House Bill 2178 would ban the unauthorized use of drones, or other unmanned aircraft with sensing devices, in the airspace above private property. Under the measure, drones, which could include those capable of gathering personal information such as photos, could be used on private property if permission is given from landowners or tenants of the property and if the drones are labeled with the owner's contact information.
The bill also states that unmanned aircraft could be flown over public land if it's flown in a manner that does not unreasonably interfere with the rights of others or isn't otherwise prohibited by law. Violation of the rules could result in a gross misdemeanor charge.
The bill was introduced after the House committee was tasked with taking a look at what Morris called invasive technologies.
"Drones aren't inherently bad.

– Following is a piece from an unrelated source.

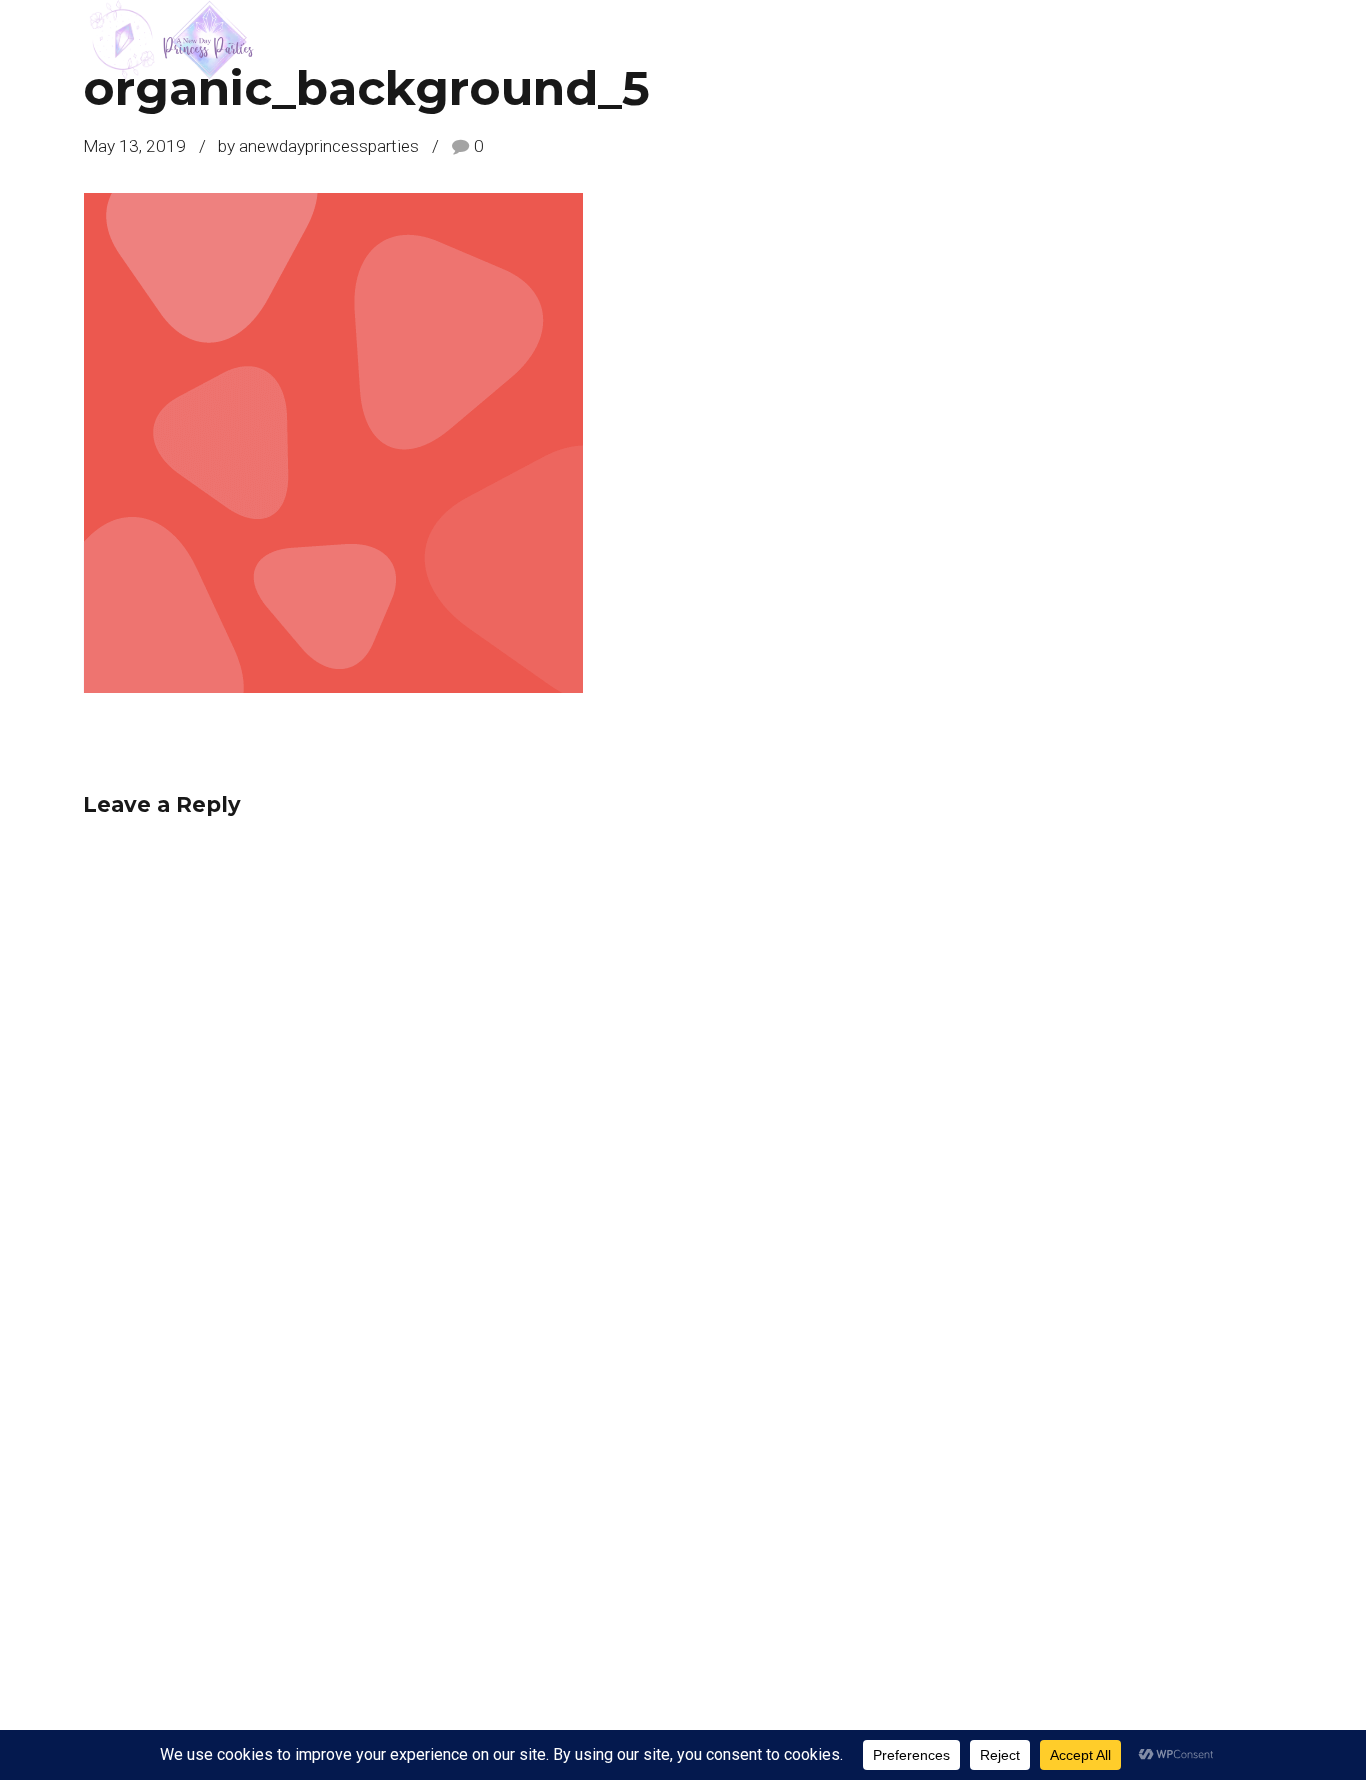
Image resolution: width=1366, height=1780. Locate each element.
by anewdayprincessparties (318, 146)
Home (1262, 40)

It just depends on how they are used," he said. "This just says if you've got recording devices and stuff, you have to get permission."
Several people who testified at the hearing said they felt the bill would go too far.
Mark Slayton of Bremerton said he believes the bill seeks to protect privacy where privacy is explicitly not guaranteed.
"If I want to look inside someone's house, I can see in from the street," said Slayton, who told the committee he was also a member of a group who flies unmanned vehicles as a hobby.
He suggested the bill be rewritten to address specific intrusion into the immediate surroundings of a home.
Concerns were also expressed about how the bill would affect the use of drones used in fighting wildfires.
Miland Walling of the Washington Fire Commissioners Association said the group supports the use of the devices to help fight wildfires.
With drones, "we can monitor a fire 24 hours," he said. "In search and rescue, we can fly day and night, which is really a positive."
Morris said the bill isn't intended to interfere with firefighting efforts and asked Walling to work with him in revising it.
Two other bills were also heard Thursday. One, House Bill 2179, would prohibit state and local governmental agencies from conducting unauthorized surveillance on private property using extraordinary sensory devices. These would include devices unseen and undetected by the public, Morris said.
Another, House Bill 2180, would allow people to remove content they have posted online. It's similar to a law passed in California that allows teens to remove content they have posted. The Washington bill would allow anyone to remove content they have posted.